In the long run though. I would like a way to just have pip or whatever update only security releases. Or course, there isn't a way to mark a release on PyPI as a security release, so there's no way for pip to pick that up.

On Saturday, July 21, 2012 4:52:39 PM UTC-5, Luke Plant wrote:
Hi all,

Something I've been worrying about for a while is the need for a security announcement list for small Python libraries that might be used in a typical web site.

For example, there are *many* Django libraries/app out there, most of them far too small to have their own mailing lists (and very few would be subscribed if they had one), but certainly capable of needing a security announcement mechanism. I have written several libraries like this myself which could at least in theory have security problems, and I would have no effective way to announce that to my users.

One central mailing list for these kinds of apps, which I could post to as a library author, and subscribe to as a developer, might be a good solution to this.

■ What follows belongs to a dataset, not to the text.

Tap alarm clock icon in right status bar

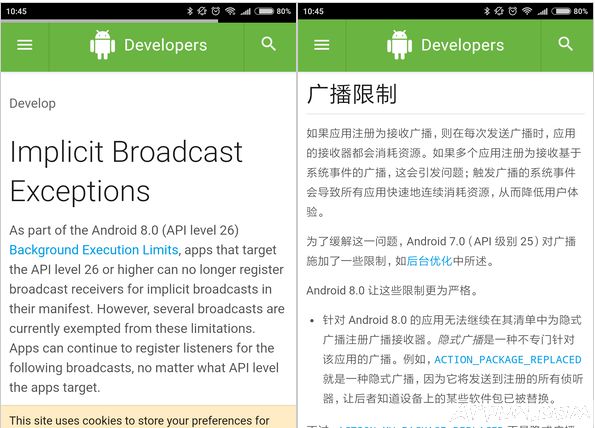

Does such a thing already exist? If not, is this group interested in creating it?

It would probably be a good idea to make this applicable to any Python library that could be used in a web app situation, although my particular interest is Django apps - there will certainly be Python libraries that are not specific to Django/Zope/Pyramid etc but could be used in projects using those frameworks.

I guess some might say this list could be used, but I really don't think that would be appropriate. What I think we need is a list that is *solely* for security announcements, and not any further discussion. It should be something that all Python web developers would be subscribed too, and so would need fairly strict rules about who can post and what subjects etc. so that it remains low traffic.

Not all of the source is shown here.